Be sure that your studies are being sent to **different directories** to ensure there is not issues with the alignment process!

In [None]:
study1_A = ReferenceAligner('Study1', 'path/to/final_bim_base_name', 'path/to/hg38.fa.gz', 'output_directory')
study2_A = ReferenceAligner('Study2', 'path/to/final_bim_base_name', 'path/to/hg38.fa.gz', 'output_directory')

In [None]:
study1_A.generate_alignment_files()
study2_A.generate_alignment_files()

As you can see there was definetely some tidying to do, no matter how clean the data you inherited was!

In [None]:
study1_A.align_to_reference()
study2_A.align_to_reference()
print(tabulate(shared_qc_table, headers=headers, tablefmt="pretty"))

#  We're Almost There! 

---

###  **Great progress so far!** We've tackled the bulk of the challenging work, and now we’re down to the final steps to ensure our data is polished and ready for standard quality control. Let’s break it down:

---

##  **Handling Duplicate Variants**  
Occasionally, multiple variants can appear at the same genomic position, which can complicate downstream analysis.  
**Our goal:**  
- Identify these duplicates and retain only the variant that is most prevalent in our dataset.   

---

##  **Standardizing Variant IDs**  
Different studies often use different genotyping chips, each with its own naming conventions for variant IDs. This inconsistency can create headaches when integrating multiple datasets.  

**Our solution:**  
- Rename variant IDs using a universal format: **`chr:pos:ALT:REF`**.  
- This ensures consistency across studies and makes our data more interoperable. Think of it as giving everyone the same map to follow! 🗺️  

---

##  **Addressing Heterozygous Haploid Variants**  
- **What’s the issue?**  
  - PLINK sometimes misinterprets haploid chromosomes (e.g., the male X chromosome) as diploid.  
- **Why does this matter?**  
  - This can skew analysis or indicate potential data quality issues.  

**Our approach:**  
- Set these heterozygous haploid variants to **missing** for now.  
- We’ll revisit these later to ensure accuracy and robustness in our analysis.
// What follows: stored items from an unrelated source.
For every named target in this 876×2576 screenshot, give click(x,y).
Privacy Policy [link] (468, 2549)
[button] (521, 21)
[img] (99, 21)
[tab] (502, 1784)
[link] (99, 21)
Safety first! 🛡️  

---

###  **You’re doing amazing!**  
- These final steps will ensure our data is clean, consistent, and ready for the next phase of analysis. 
- Let’s power through and get this done—you’ve got this! 💪  

In [7]:


class Dup_Renamer:
    def __init__(self, study_name, base_name, out_dir):

        """
        Initialize the DeduplicationProcessor class.

        Args:
            study_name : Name of the study.
            base_name : Base name of the input files (including full path, e.g., "path/to/data_base_name").
            out_dir : Directory where all output files will be saved.
        """
        self.study_name = study_name
        self.base_name = base_name  # Full path to the base name (e.g., "path/to/data_base_name")
        self.out_dir = out_dir

        # Create the output directory if it doesn't exist
        os.makedirs(self.out_dir, exist_ok=True)

        # Initialize current BIM and FAM files
        self.current_base = os.path.join(self.out_dir, os.path.basename(base_name))
        self.current_bim = f"{self.current_base}.bim"
        self.current_fam = f"{self.current_base}.fam"
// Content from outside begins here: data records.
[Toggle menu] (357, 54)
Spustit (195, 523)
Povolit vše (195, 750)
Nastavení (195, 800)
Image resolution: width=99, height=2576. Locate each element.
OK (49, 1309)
        # Track intermediate files for cleanup
        self.intermediate_files = []

    def list_duplicate_vars(self):
        """Run PLINK to list duplicate variants."""
        subprocess.run([plink_path, '--bfile', self.current_base, '--list-duplicate-vars', '--out', self.current_base], check=True)
        subprocess.run([plink_path, '--bfile', self.current_base, '--freq', 'counts', '--out', self.current_base], check=True)

        # Track intermediate files
        self.intermediate_files.extend([
            f"{self.current_base}.dupvar",
            f"{self.current_base}.frq.counts",
            f"{self.current_base}.log"
        ])

    def prioritize_duplicates(self):
        """Prioritize duplicates based on missingness and generate an exclude list."""
        dupvar_file = f"{self.current_base}.dupvar"
        counts_file = f"{self.current_base}.frq.counts"
        exclude_file = os.path.join(self.out_dir, f"{os.path.basename(self.base_name)}_exclude_dup.txt")
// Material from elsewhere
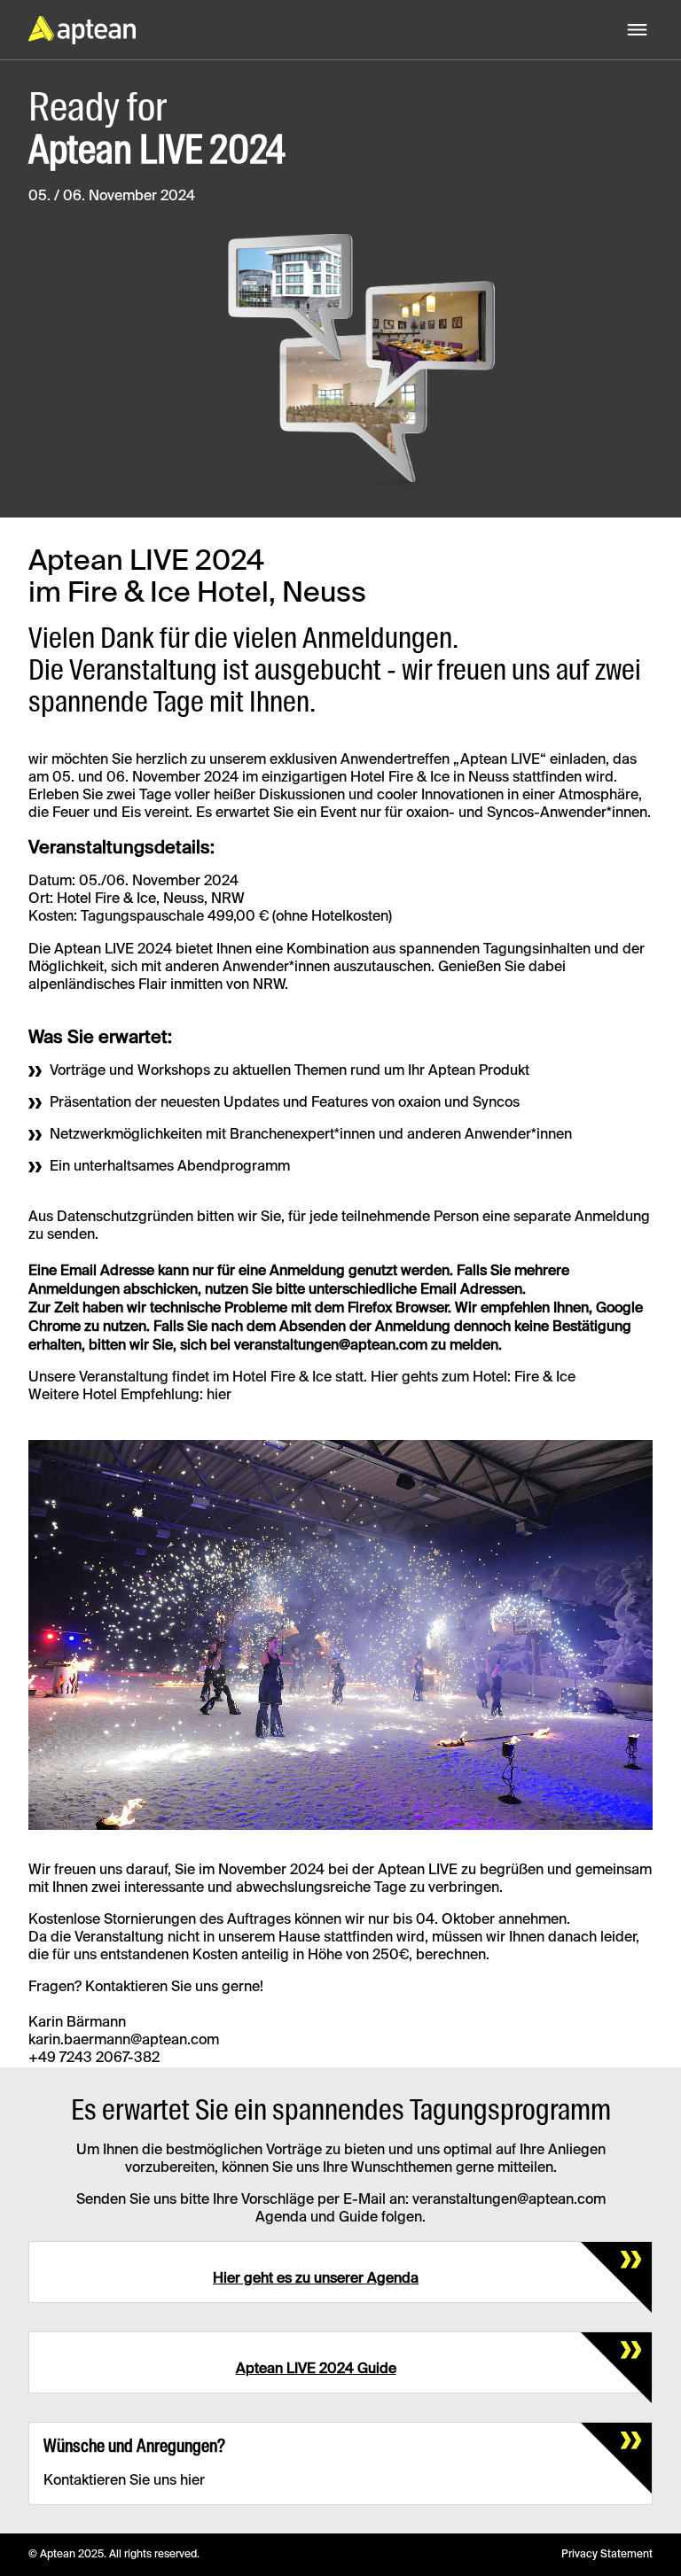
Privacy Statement (607, 2554)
        missingness = dict()

        # Read missingness data from .frq.counts file
        with open(counts_file, 'rt') as icounts:
            header = icounts.readline().split()
            for line in icounts:
                fields = dict(zip(header, line.split()))
                missingness[fields['SNP']] = int(fields['G0'])

        # Prioritize duplicates and write to exclude file
        with open(dupvar_file, 'rt') as idupvar, open(exclude_file, 'wt') as ofile:
            header = idupvar.readline().split()
            for line in idupvar:
                var_ids = line.strip().split('\t')[-1].split()
                var_ids_sorted = sorted([(var_id, missingness[var_id]) for var_id in var_ids], key=lambda x: x[1], reverse=True)
                for var_id in var_ids_sorted[:-1]:
                    ofile.write(var_id[0] + '\n')

        self.exclude_file = exclude_file
        self.intermediate_files.append(exclude_file)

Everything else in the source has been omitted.